Reading passage.
==============================
Unprecedented scenes of Sri Lankan cricketers wearing face masks have reignited debate about hosting major sports in heavily polluted New Delhi, where doctors are increasingly vocal about the health risks posed by smog.
Medics urged cricket’s governing body to revise its rulebook after the third Test match between India and Sri Lanka went ahead in the capital despite players visibly struggling and wheezing for air.
Sri Lankan fast bowler Suranga Lakmal vomited twice on the ground while fielding on day four of the match on Tuesday, before returning to the dressing room looking pale and sick.
Groundsmen rushed in to cover the spot with sand and sawdust as air pollution at Feroz Shah Kotla stadium soared to hit 15 times the World Health Organization’s safe level.
A doctor present at the stadium examined three Sri Lankan players and said their vitals were normal.
The Indian Medical Association condemned that decision, warning that playing in such conditions put athletes’ health at serious risk.
“This match should not have taken place in the first place. It is time the ICC (International Cricket Council) comes up with a policy on pollution,” said IMA president K. K Aggarwal.
“You have fast bowlers, batsmen and fielders out there exposed to these very harmful pollutants over five days at a stretch. It takes a serious toll on your health in the long run.”
The sport’s governing body declined to comment.
India’s powerful cricket board accused Sri Lanka of making a “big fuss”, pointing to Indian skipper Virat Kohli who hit a record sixth Test double century despite the smog.
==============================
Source data.

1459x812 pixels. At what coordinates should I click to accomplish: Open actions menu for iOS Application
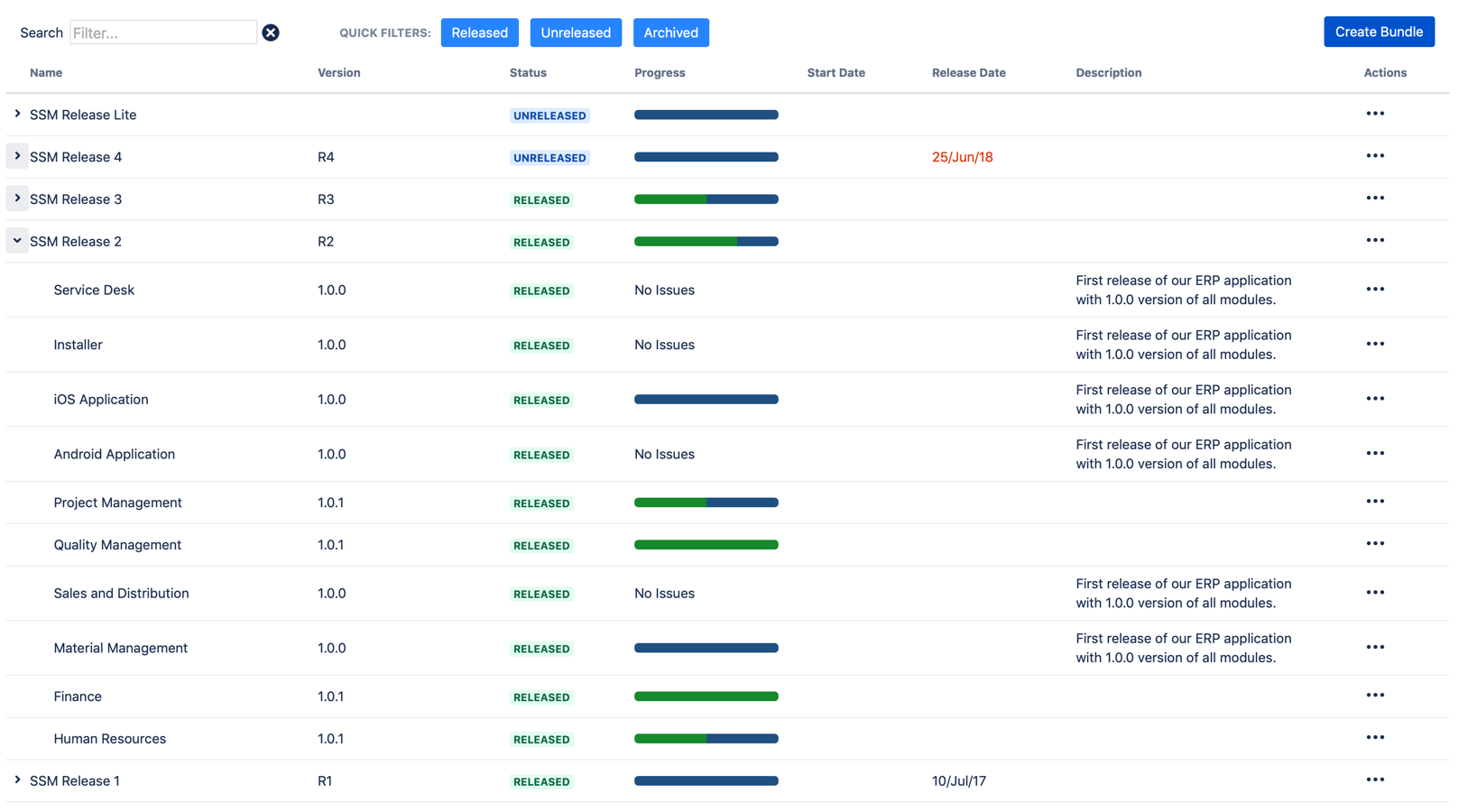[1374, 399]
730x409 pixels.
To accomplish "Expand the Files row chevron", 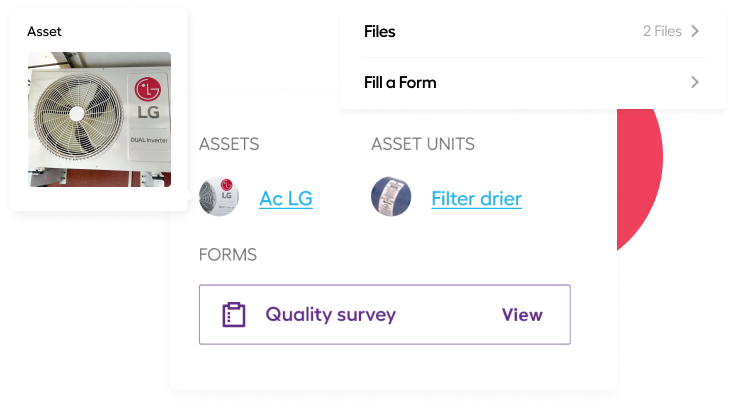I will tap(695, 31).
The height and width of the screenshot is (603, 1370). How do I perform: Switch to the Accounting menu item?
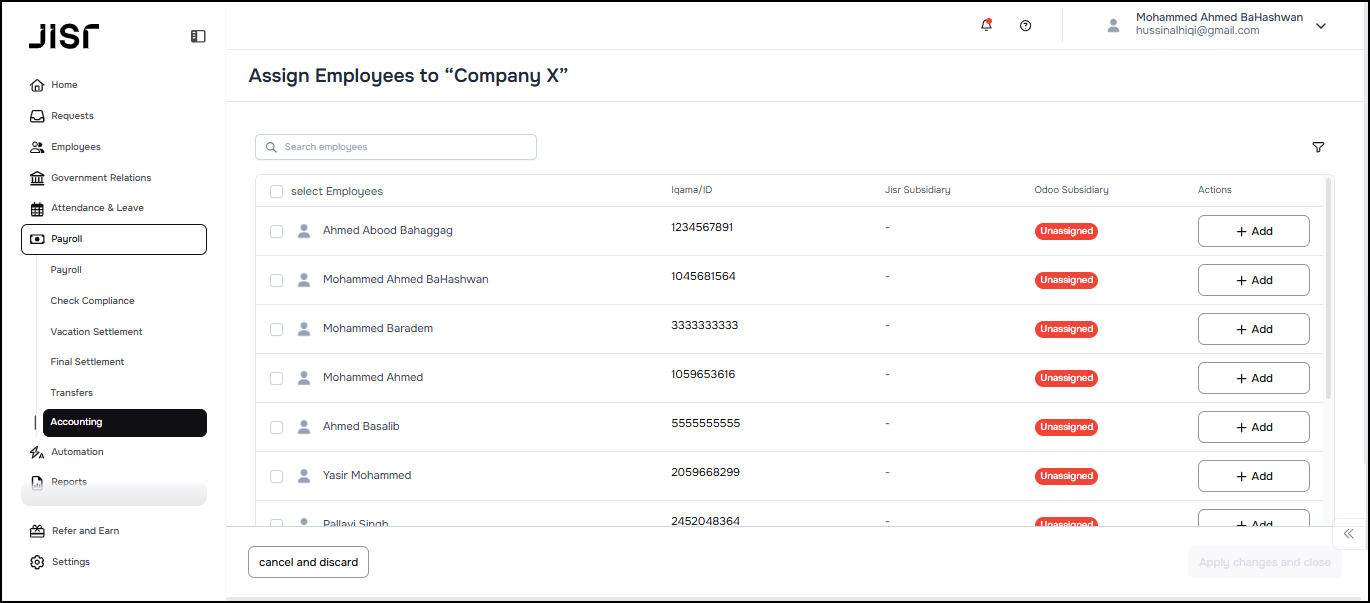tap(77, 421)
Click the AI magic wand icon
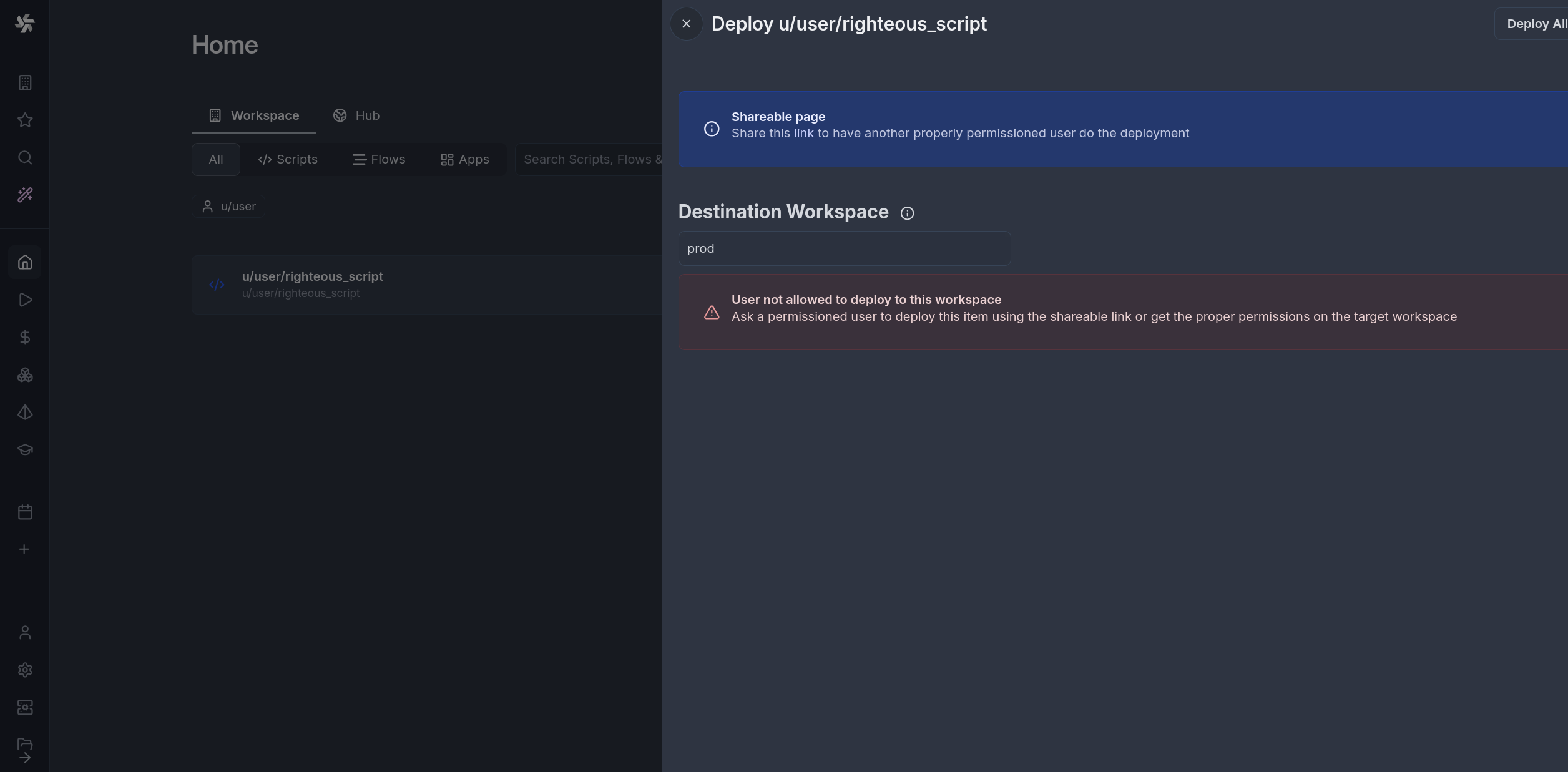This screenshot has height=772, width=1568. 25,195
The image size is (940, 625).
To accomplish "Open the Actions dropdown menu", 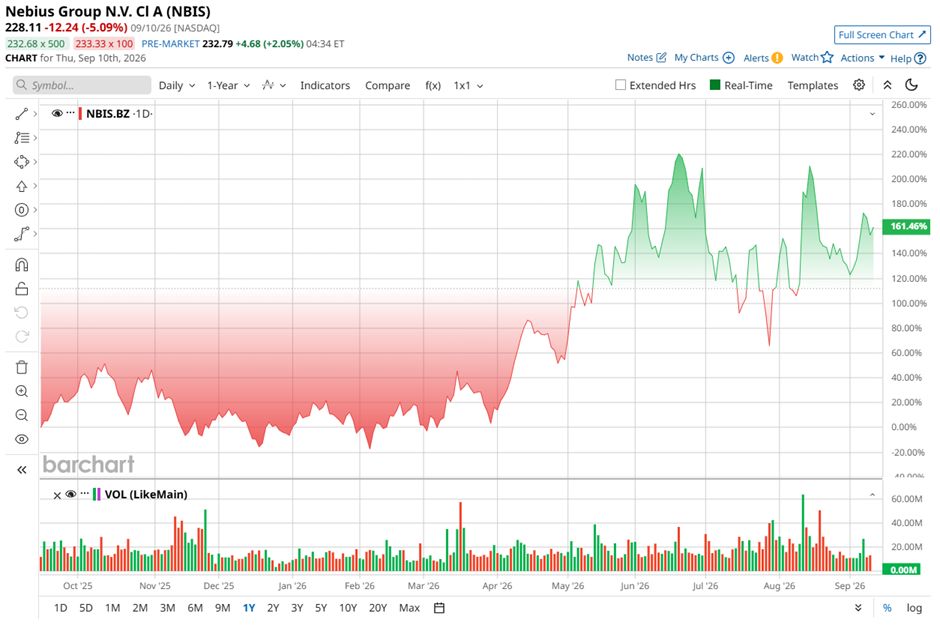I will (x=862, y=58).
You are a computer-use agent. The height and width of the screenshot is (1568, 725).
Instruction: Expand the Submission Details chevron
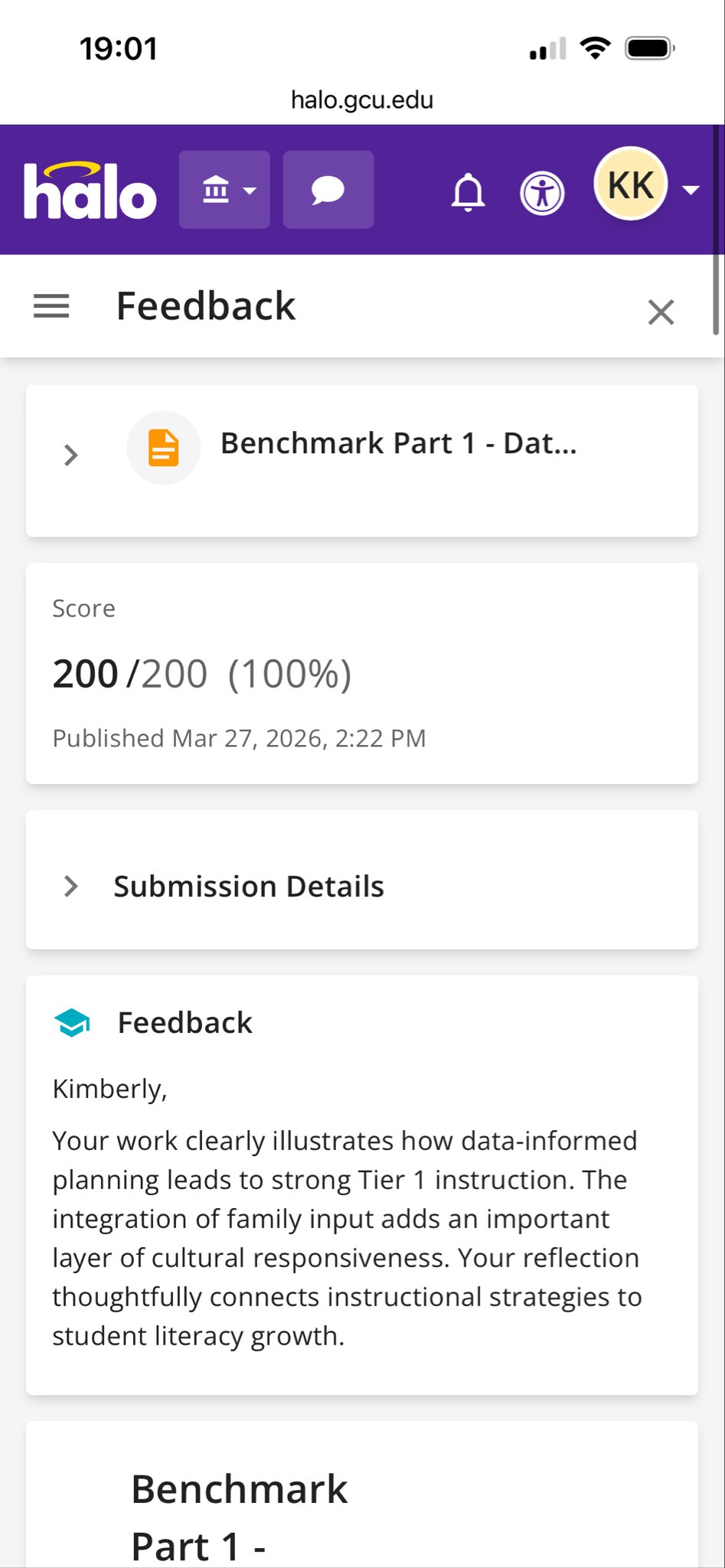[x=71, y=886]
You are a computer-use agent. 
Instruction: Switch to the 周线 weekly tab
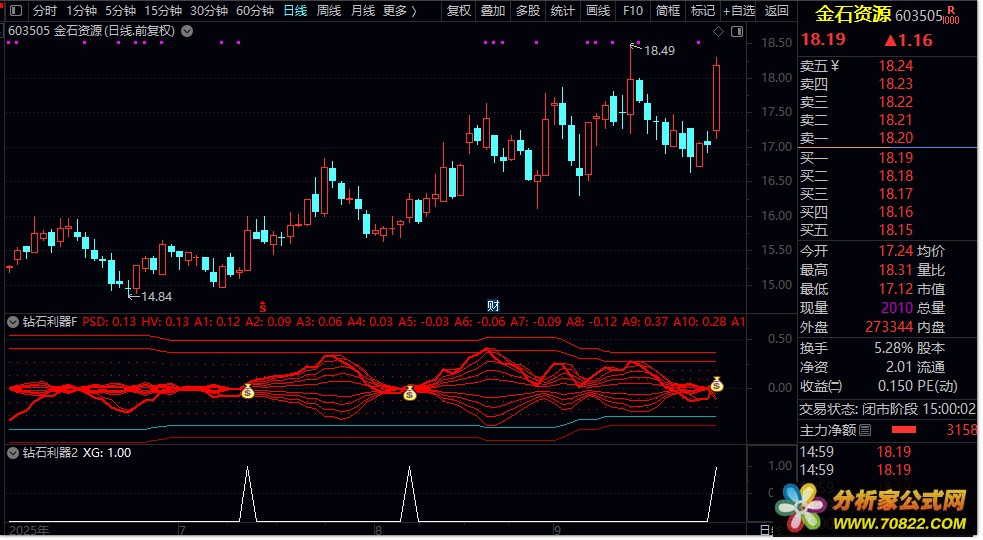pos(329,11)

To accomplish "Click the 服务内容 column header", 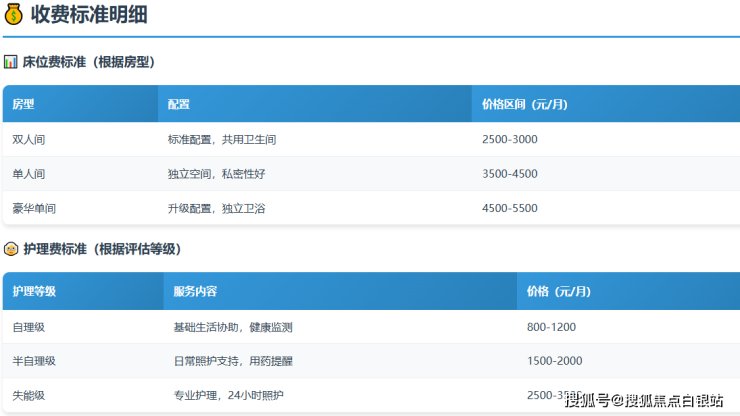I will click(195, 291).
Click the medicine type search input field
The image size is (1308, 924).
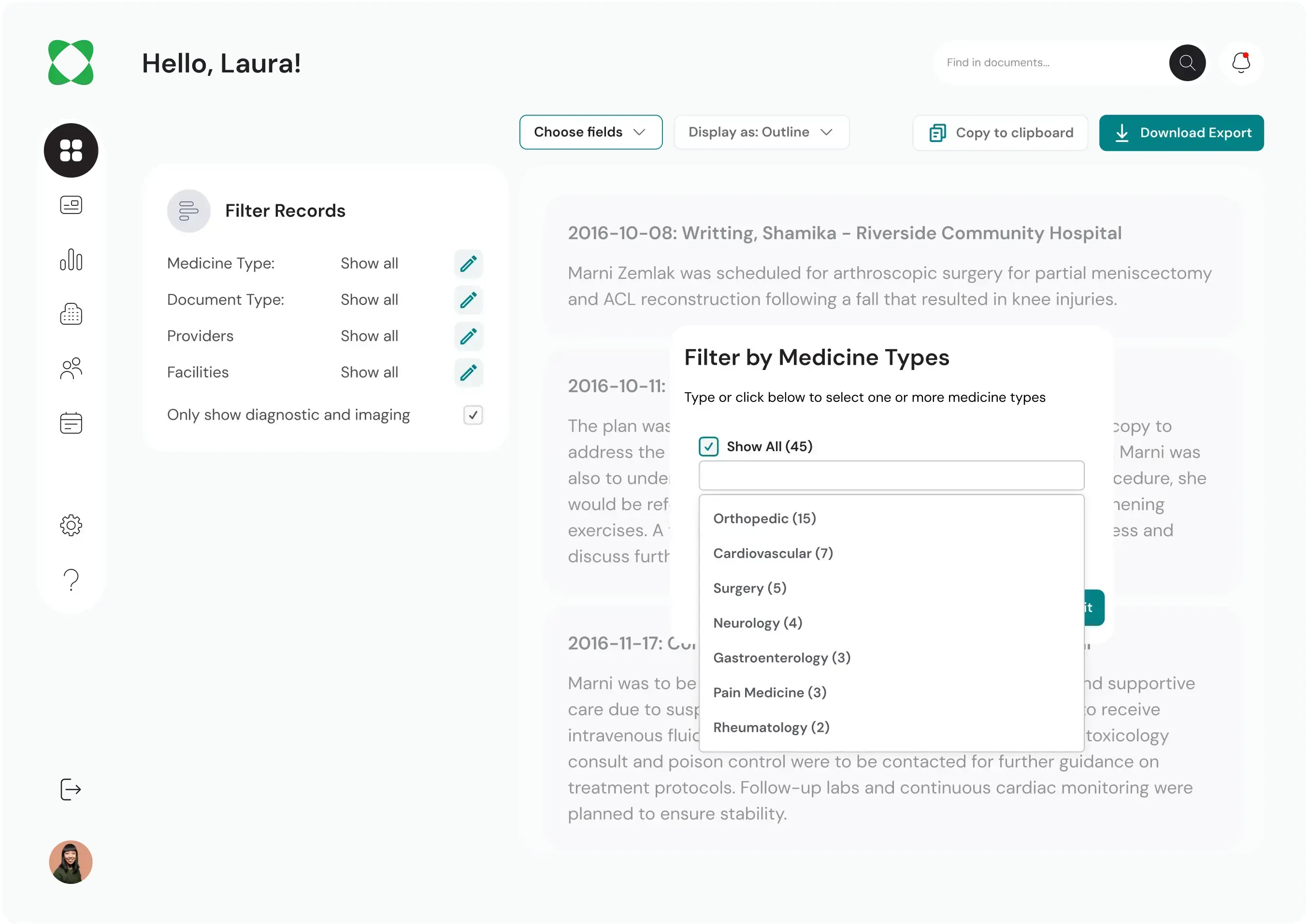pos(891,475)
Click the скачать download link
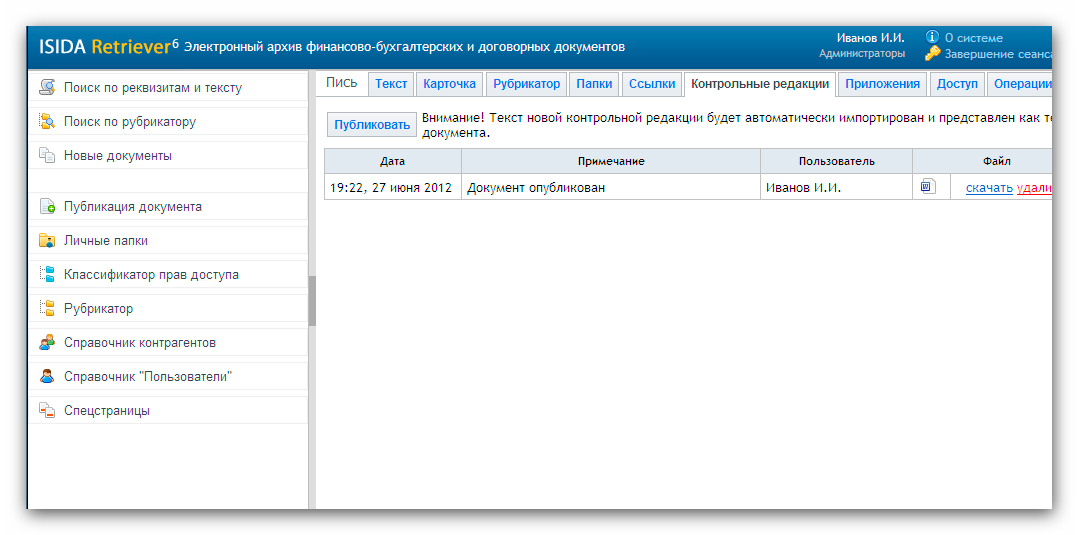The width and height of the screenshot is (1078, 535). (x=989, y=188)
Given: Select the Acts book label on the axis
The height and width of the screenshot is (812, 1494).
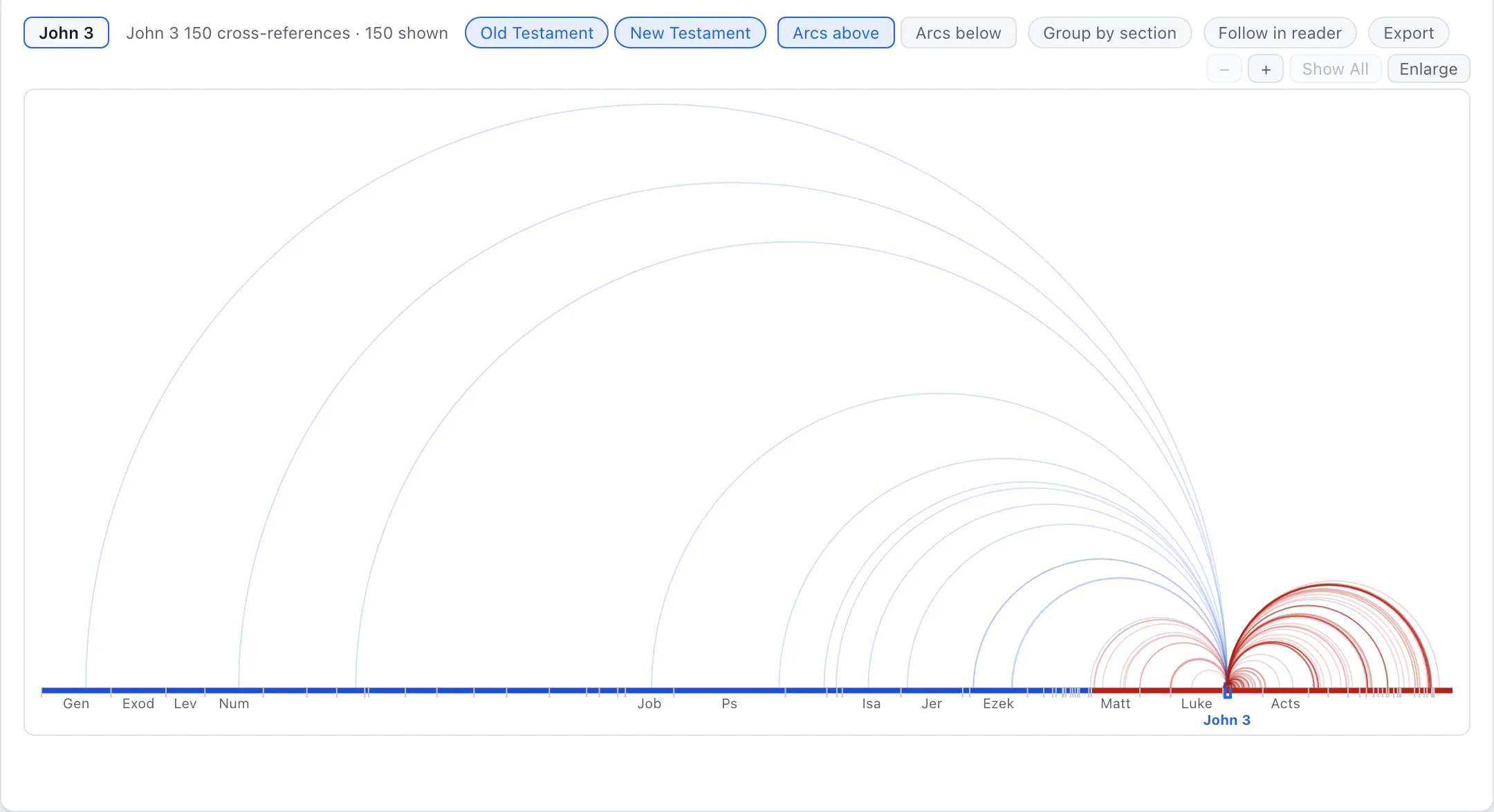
==============================
Work task 1.
Translate into Spanish this sentence from the article on the smog-affected Test match in New Delhi: "A doctor present at the stadium examined three Sri Lankan players and said their vitals were normal."
Work task 2.
Write the next part of the article on the smog-affected Test match in New Delhi, beginning after its final sentence.
The records have no connection to the article on the smog-affected Test match in New Delhi.

Result 1.
Un médico presente en el estadio examinó a tres jugadores de Sri Lanka y dijo que sus signos vitales eran normales.

Result 2.
But the US embassy website has repeatedly urged Delhi residents to “avoid all outdoor exertion” as concentrations of the smallest and most harmful airborne pollutants known as PM2.5 soared to hazardous levels.
These tiny particles — a fraction the size of human hair — lodge deep in the lungs and are linked to higher rates of chronic bronchitis, lung cancer and heart disease.
The concentration of such particles Tuesday hit 398 — compared to a maximum level of 25 considered safe by the World Health Organization over a 24-hour period.
Even limited exposure can cause shortness of breath and make the eyes weep and throat burn.
Pollution levels generally rise during the winter in Delhi and across northern India and neighbouring Pakistan, fuelled by crop burning in the region and the fact that cooler air traps particulates close to the ground.
The smog has become especially alarming in the past two years, casting doubt on the future of sports events in the sports-mad swathe of South Asia.
“This should be a wake-up call for Pak. Our children are at a huge risk because of dangerous pollution levels,” tweeted former Pakistani captain and political opposition leader Imran Khan about the India-Sri Lanka Test.
Doctors and public health campaigners have escalated their fight against sports events in Delhi in recent years.
Last month more than 30,000 runners competed in the Delhi half-marathon — just days after smog shut schools amid a public health emergency in the capital.
Doctors warned of dire health consequences and challenged the race in court but it went ahead, with runners complaining of burning eyes and sore throats.
Greenpeace lobbied in October against India hosting the FIFA Under-17 World Cup, warning it posed unacceptable risks to the world’s youngest soccer stars.
It also proceeded but the schedule was adjusted to avoid Delhi at its worst.
“Others should also think about athletes health first,” tweeted tournament director Javier Ceppi after images of Sri Lankan cricketers wearing face masks went around the globe.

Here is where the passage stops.